A professional sports team approached AArete to enhance their decision making processes specific to predicting a player’s future potential for success. The team’s existing evaluation strategy relied heavily on scouting reports and basic forecasting methods (such as linear regression) on limited, high-level data. The goal of working with AArete was to develop a machine learning model to enhance player evaluation approach.

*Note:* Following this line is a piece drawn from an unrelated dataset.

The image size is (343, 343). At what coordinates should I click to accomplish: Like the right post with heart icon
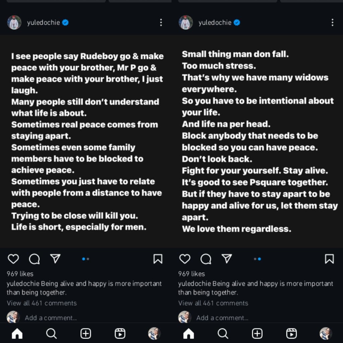185,259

In order to develop a custom predictive model, AArete worked closely with the client to understand how they defined player success. From there, we determined the appropriate way to translate this definition into a variable to be used in the model. Prior to initiating our modeling process, AArete compiled a comprehensive data warehouse of quantitative data, which represented player attributes and performance, and qualitative data, which represented external factors like player behavior and other elements that could not be captured in the quantitative data. Once our team compiled the warehouse, we applied cutting edge machine learning techniques, leveraging our distributed computing environment to test iterative models. Ultimately, our model was able to confidently predict a respective player’s success potential based on the client’s unique definition.
AArete synthesized outputs from the model into a custom, user-friendly dashboard which allowed the client to easily interpret and seamlessly incorporate findings into their player review process. Using our model, the client was able to identify high quality, high impact players who were undervalued by the industry. This proprietary knowledge allowed our client to target and acquire low-risk, high-reward players to improve overall team performance.